Vision Transformer
Transformer is a deep learning-based model that was developed for Machine Translation using self-attention mechanism and has a huge application in the field of Natural Language Processing. Transformers mark a paradigm shift from the traditional sequence to sequence models and is based on one of the most significant innovations in deep learning research, which is called Attention. Transformer model was first introduced in the paper called Attention is All You Need [1] published by Google Research in 2017. The concept of Attention Mechanism aims to mimic the traits of human perceptions. The idea of Attention mechanism first appeared in a 2014 research paper called Neural Machine Translation by Jointly learning align and translate [2]. Another paper called Recurrent Models of Visual Attention [3] emphasizes that human perception does not process the scene in its entirety, but it focuses on fragments of a visual space. Human brain does not process a visual snapshot all at once. Attention came out of the aim to attend to most important parts in the image. Attention mechanism is the core of the transformer model.
Before delving into the general Transformer architecture and the features, architecture, input processing of its Vision Transformer [4] variant, following is an exploration of the concepts of Attention and Self Attention mechanism.
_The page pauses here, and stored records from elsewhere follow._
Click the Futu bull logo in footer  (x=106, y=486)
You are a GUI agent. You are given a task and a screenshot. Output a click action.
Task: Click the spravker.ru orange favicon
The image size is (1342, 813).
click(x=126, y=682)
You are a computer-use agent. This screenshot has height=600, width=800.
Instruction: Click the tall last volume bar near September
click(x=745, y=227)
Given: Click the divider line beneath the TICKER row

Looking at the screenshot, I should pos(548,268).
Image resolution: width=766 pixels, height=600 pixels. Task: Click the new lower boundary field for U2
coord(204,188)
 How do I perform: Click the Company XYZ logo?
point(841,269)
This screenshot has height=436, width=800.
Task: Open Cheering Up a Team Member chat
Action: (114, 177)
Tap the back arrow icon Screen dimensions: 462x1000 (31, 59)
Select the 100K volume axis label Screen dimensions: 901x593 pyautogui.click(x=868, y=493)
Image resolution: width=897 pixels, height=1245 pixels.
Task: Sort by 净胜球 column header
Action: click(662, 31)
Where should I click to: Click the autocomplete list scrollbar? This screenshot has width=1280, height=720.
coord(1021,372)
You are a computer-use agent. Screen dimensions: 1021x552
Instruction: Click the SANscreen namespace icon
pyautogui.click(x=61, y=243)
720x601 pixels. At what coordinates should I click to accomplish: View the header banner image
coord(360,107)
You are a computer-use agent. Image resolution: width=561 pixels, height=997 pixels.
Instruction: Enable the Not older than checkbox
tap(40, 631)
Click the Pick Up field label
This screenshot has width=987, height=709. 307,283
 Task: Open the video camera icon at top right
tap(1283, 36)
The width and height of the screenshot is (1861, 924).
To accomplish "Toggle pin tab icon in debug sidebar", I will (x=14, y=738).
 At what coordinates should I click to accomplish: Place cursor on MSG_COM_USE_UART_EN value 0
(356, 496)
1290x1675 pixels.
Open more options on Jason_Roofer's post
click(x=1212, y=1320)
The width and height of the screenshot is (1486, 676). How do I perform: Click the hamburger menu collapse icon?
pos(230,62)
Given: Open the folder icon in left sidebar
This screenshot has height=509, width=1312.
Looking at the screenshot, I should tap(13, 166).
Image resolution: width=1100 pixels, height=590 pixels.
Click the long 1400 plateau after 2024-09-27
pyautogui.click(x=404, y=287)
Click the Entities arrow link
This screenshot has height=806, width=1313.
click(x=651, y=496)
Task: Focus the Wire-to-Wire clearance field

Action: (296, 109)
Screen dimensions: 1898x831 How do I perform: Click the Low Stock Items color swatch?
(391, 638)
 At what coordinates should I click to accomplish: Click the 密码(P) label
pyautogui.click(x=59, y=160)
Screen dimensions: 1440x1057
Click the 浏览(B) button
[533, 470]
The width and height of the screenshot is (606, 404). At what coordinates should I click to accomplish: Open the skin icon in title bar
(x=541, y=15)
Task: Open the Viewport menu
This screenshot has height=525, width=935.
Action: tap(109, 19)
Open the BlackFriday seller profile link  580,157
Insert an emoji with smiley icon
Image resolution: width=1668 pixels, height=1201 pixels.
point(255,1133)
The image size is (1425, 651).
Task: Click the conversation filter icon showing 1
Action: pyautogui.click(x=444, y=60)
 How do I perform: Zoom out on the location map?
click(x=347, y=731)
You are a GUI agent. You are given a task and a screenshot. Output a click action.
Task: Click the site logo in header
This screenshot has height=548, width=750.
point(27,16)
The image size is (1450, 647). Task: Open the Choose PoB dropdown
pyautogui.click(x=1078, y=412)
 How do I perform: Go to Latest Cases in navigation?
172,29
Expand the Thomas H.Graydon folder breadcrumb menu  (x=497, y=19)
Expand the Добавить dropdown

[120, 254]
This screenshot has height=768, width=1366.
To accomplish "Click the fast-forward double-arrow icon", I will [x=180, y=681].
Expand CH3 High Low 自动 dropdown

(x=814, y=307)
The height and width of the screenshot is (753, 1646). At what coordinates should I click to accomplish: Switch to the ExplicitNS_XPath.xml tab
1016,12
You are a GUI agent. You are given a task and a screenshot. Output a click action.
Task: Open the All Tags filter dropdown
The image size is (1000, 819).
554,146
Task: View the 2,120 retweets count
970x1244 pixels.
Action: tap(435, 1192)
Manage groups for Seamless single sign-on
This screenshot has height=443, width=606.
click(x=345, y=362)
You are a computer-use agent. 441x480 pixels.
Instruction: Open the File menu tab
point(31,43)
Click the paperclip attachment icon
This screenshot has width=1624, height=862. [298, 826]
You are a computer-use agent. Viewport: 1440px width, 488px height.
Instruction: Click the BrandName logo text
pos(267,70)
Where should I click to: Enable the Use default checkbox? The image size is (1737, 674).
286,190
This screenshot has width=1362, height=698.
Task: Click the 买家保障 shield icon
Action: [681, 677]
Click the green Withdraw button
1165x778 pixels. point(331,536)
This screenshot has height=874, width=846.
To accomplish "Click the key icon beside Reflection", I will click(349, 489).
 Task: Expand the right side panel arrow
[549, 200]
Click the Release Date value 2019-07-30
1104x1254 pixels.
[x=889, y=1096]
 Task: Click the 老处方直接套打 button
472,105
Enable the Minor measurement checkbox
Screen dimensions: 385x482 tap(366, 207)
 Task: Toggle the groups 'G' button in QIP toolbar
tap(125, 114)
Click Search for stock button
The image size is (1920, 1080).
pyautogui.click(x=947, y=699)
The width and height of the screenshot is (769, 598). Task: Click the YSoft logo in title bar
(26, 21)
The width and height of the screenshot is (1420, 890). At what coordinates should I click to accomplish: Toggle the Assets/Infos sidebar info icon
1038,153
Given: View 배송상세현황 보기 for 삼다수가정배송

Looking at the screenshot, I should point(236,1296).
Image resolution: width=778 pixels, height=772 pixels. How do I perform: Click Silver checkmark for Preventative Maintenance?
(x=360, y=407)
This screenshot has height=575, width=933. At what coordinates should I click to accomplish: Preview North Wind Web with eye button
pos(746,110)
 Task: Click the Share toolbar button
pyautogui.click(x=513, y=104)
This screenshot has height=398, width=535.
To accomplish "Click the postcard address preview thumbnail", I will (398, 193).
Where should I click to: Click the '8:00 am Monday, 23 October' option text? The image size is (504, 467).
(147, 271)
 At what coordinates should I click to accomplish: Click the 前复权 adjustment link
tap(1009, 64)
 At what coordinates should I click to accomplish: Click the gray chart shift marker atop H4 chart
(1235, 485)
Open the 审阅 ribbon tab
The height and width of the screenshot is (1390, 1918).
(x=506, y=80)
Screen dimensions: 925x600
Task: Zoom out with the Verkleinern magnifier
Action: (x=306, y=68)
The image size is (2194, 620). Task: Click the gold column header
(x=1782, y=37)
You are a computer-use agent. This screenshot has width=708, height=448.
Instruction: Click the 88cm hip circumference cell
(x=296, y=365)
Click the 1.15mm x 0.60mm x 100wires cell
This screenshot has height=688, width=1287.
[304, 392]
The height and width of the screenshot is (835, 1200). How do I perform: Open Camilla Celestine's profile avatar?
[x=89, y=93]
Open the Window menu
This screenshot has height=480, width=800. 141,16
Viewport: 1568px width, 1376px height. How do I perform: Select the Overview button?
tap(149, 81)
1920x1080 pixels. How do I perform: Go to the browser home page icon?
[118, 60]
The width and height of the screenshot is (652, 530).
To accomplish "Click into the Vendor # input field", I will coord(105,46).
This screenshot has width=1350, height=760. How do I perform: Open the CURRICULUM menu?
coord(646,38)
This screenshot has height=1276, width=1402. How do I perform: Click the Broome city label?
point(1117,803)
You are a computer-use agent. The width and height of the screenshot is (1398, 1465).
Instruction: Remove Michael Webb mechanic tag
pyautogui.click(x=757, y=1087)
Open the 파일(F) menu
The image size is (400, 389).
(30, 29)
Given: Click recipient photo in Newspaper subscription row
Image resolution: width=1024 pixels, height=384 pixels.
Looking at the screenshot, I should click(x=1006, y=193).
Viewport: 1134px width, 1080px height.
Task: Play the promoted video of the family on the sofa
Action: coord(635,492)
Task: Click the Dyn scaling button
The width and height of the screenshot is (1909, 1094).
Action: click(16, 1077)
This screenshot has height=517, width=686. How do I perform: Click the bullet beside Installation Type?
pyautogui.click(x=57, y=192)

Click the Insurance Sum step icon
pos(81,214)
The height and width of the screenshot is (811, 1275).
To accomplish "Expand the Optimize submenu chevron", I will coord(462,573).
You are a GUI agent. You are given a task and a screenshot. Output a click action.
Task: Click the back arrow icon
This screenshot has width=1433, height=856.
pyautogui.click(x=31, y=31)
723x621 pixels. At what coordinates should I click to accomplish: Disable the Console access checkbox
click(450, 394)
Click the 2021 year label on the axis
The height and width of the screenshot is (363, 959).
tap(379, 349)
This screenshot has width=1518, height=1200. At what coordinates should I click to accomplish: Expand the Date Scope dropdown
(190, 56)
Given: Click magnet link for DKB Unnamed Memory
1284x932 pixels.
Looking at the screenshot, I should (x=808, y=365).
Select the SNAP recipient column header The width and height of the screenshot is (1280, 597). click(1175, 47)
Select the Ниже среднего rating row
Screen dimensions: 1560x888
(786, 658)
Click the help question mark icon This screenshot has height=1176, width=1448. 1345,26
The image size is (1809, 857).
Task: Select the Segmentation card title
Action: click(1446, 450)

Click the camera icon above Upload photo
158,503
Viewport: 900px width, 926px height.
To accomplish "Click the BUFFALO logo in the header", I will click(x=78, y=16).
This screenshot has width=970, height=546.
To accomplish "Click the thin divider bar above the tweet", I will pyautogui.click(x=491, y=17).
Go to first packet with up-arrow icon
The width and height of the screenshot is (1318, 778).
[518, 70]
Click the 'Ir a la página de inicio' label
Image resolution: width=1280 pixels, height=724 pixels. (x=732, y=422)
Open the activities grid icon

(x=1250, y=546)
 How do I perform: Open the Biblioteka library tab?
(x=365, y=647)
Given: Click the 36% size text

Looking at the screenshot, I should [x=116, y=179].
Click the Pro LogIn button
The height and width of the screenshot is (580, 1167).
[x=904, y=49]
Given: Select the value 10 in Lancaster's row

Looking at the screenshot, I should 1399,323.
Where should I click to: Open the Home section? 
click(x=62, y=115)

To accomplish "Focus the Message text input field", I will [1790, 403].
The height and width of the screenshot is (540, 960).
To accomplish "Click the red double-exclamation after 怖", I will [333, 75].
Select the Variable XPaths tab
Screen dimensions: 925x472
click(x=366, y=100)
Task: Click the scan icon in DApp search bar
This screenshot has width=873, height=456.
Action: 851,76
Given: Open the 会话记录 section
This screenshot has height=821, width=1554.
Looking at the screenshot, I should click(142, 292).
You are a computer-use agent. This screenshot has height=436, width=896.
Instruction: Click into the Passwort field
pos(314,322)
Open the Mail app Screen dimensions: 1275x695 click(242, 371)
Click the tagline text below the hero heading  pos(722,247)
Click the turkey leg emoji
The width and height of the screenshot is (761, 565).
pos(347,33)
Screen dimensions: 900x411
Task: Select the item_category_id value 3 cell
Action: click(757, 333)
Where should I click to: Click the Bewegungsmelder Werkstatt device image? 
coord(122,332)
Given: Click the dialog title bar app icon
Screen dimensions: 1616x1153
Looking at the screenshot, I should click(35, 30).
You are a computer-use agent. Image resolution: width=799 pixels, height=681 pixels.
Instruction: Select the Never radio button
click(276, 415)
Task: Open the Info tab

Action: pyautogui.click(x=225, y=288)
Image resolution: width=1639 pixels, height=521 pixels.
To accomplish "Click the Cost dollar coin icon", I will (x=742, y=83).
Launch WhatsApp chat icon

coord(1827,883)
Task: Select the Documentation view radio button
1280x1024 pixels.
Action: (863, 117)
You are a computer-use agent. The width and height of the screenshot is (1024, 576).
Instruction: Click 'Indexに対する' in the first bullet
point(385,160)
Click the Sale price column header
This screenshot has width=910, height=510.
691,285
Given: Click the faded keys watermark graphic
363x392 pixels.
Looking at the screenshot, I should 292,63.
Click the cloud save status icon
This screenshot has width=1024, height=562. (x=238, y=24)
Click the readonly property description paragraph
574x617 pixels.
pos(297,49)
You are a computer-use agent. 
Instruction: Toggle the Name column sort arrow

The Attention mechanism allows a network to assign different weights or attention to each element in an input sequence. The attention mechanism forms an integral component of modelling dependencies in various parts of an input and output sequence, regardless of their distance in the input and output sequence. An attention model enables a learner to better understand the context of an input. A certain input items attendance to another item signifies the presence of a relation between the two. These items form a part of the contextual information of the input item. Attention mechanism was used for the neural translation use case, and it can be described as a mapping between a query, a key-value pairs, and an output. The queries, keys and values are all represented as embedding vectors. A compatibility function calculates an alignment score between the input query and a weight is assigned to each value based on the compatibility function score.
The main objective of self-attention is to use the whole sequence is to compute a weighted average of each embedding.
The scaled dot product computation algorithm receives inputs as queries and keys of dimension dk and values of dv the query and the key vectors are used to calculate the compatibility score that describes how well the queries and keys match. These alignment scores are then turned into weights used for weighted sum of the value vectors. This weighted sum of the value vectors is returned as the attention vector. The process is performed by scaled dot product attention. The queries are accumulated in a matrix Q, so attention can be computed simultaneously for each query.
Following is the computation model and steps for calculating the scaled dot product attention. The attention layer outputs the context vectors for each query. The context vectors are weighted sums of the values where the similarity between the queries and keys determines the weights assigned to each value. $$ Attention(Q, K, V) = softmax(\frac{QK^{T}}{\sqrt{d_K}})$$
1. The key value matrices are created by stacking the embeddings for each word in an input sequence. The queries and the transpose of keys matrices are multiplied together to get a matrix alignment score
2. These are then scaled by the square root of the dimension of the key vector.
3. The scaled score are converted to weights using the softmax function to get the probabilities as the output
4. The weights and the value matrices are multiplied to get the attention vectors for each query.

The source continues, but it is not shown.